Niente di più difficile in musica che ripetersi senza ripetersi ed è l’impresa che è riuscita ai dublinesi più che mai (benché attualmente quattro risiedano a Londra e uno negli Stati Uniti) Fontaines D.C.: che a un debutto di strepitosa freschezza e travolgente energia quale “Dogrel” (aprile 2019) davano seguito appena quindici mesi dopo con l’al pari trascinante ma maggiormente variegato e di più spiccato lirismo “A Hero’s Death”. Triplice la sfida che si trovava ad affrontare la compagine irlandese con il “difficile terzo album”: restare riconoscibile senza trasformarsi in un cliché; sfilarsi dalla foltissima truppa di quanti dagli Interpol in poi sono stati sistemati alla voce “post-punk revival”; staccarsi l’etichetta di “nuovi U2”, che se arrivi da dove arrivano loro e hai il potenziale per riempire gli stadi ti tocca indipendentemente da cosa e come suoni.
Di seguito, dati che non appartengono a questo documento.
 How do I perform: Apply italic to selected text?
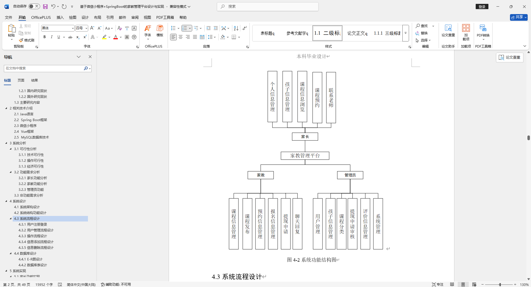coord(51,37)
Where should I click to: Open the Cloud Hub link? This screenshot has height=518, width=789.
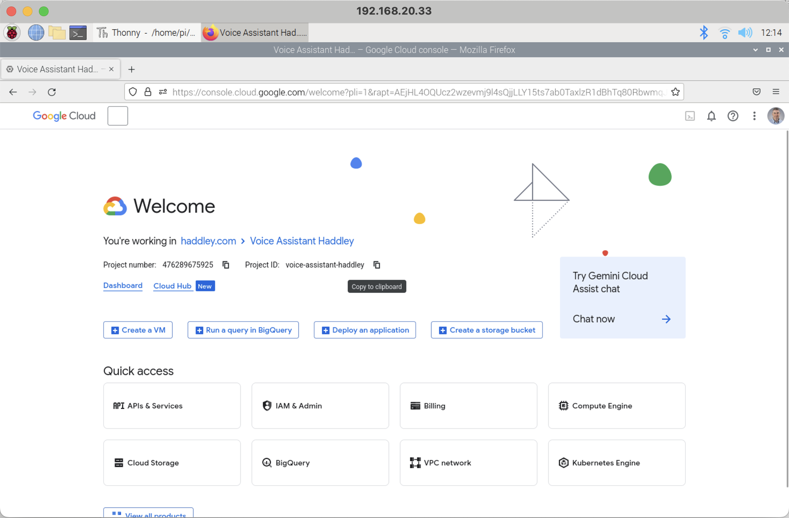(172, 286)
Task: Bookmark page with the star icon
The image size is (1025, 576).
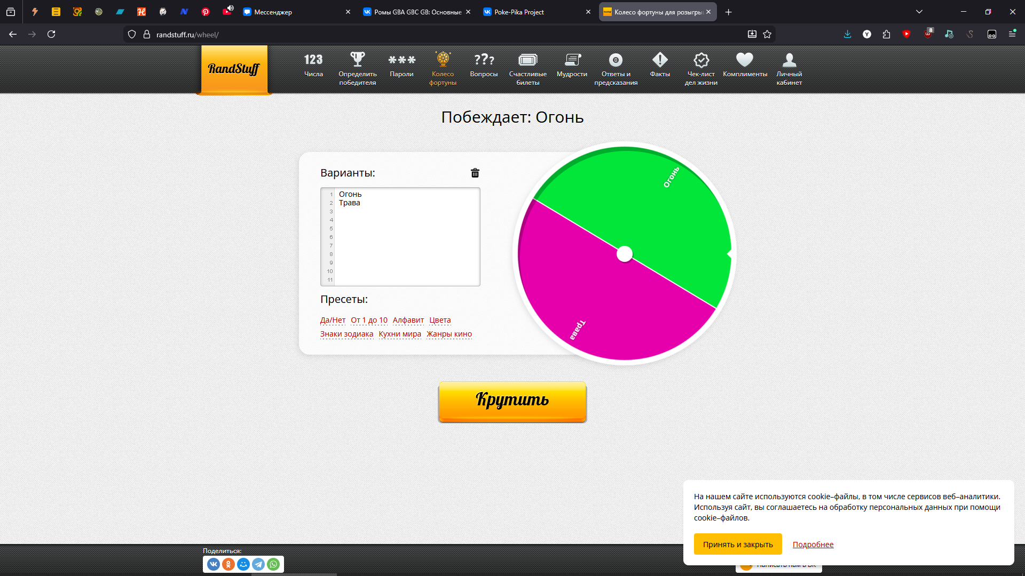Action: tap(767, 35)
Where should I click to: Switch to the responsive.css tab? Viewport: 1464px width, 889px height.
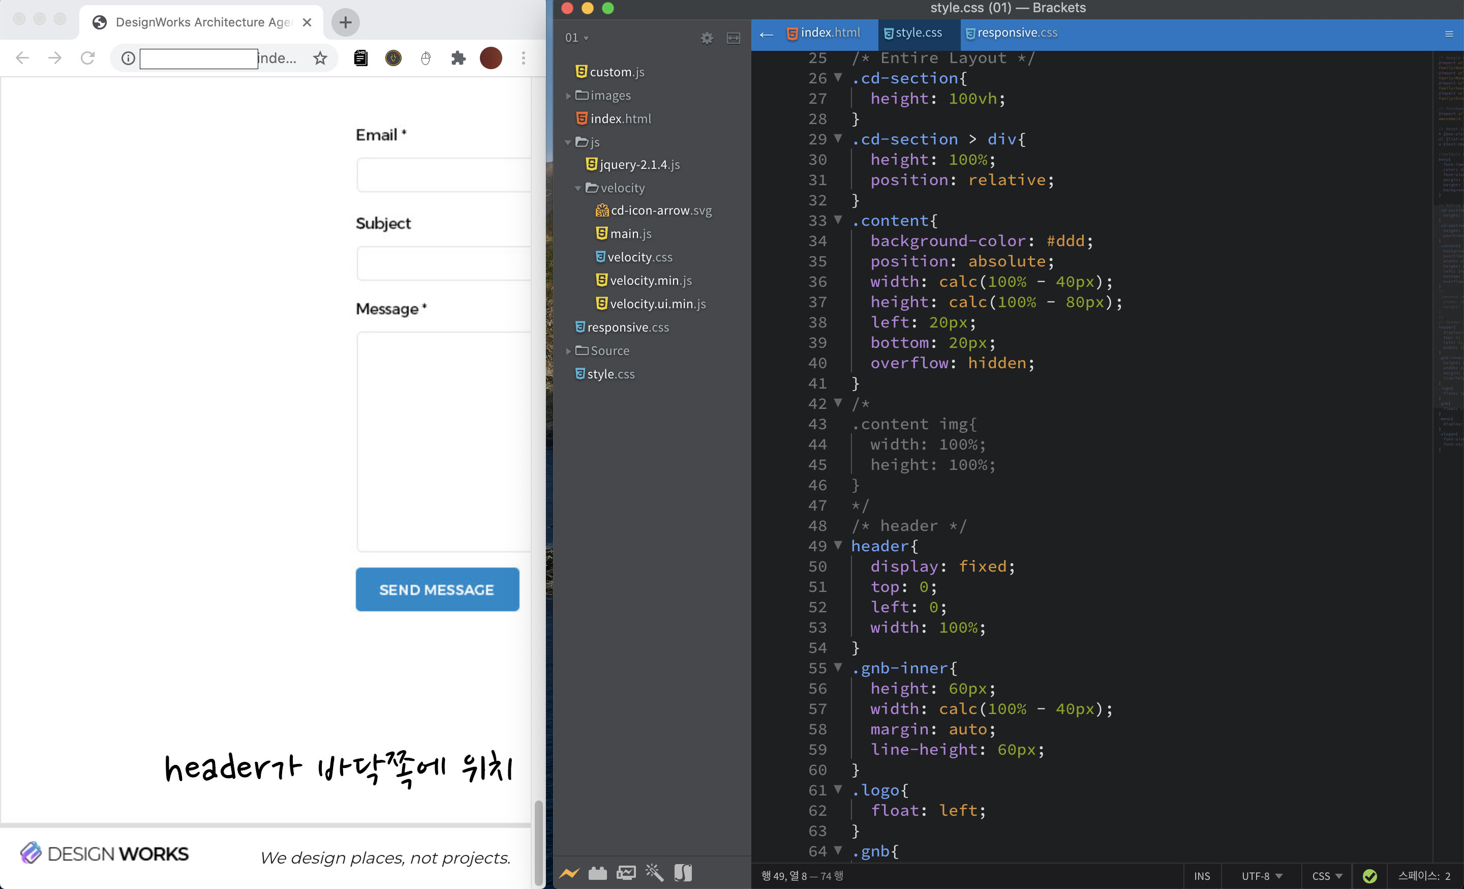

Oltretutto un marchio di infamia dacché Bono e soci sono diventati delle macchiette, due abbondanti decenni, e ciò pesa sulla percezione di un gruppo che in precedenza fu per quasi altrettanto viceversa inafferrabile, non esente da cadute ma a suo modo grandioso persino in quelle.
Per intanto i Fontaines D.C. sono grandiosi e stop e in un catalogo ormai di una quarantina di articoli si stenta a trovarne di anche vagamente accostabili a quegli altri dublinesi là (qui e forzando un po’ una Roman Holiday in una terra di mezzo fra “War” e “The Unforgettable Fire”). Per intanto ribadiscono di essere una band calata in ogni senso nel presente al di là del fatto che la new wave è classic rock da ancor prima che, appiattendone la prospettiva storica, YouTube e i servizi di streaming modificassero irreversibilmente il continuum spazio-temporale della popular music. Per intanto piazzano subito prima del post-grunge della traccia omonima, ottava di dieci, l’inaudito folk per sole fisarmonica e voce di The Couple Across The Way, avendo certificato essere il loro fin la meraviglia già con l’inaugurale In Ar Groithe Go Deo, liturgica con tanto di coro angelicato prima di un indefinito montare di tensione che la fa esplosiva. E da lì a Nabokov, che suggella porgendosi come una How Soon Is Now riscritta dai Sonic Youth, non ne sbagliano una. Forse si scioglieranno domani. Forse da qui a dieci anni saranno pure loro delle macchiette, ma oggi è oggi e oggi pochi scrivono canzoni della forza di Big Shot (dei Joy Division che scelgono la vita), How Cold Love Is? (da un tempo e un universo alternativi dove a capitanare gli Smiths è Robert Smith: immagina, puoi) o Bloomsday (ritmica strascicata, chitarre surf). Teniamoceli stretti, per intanto.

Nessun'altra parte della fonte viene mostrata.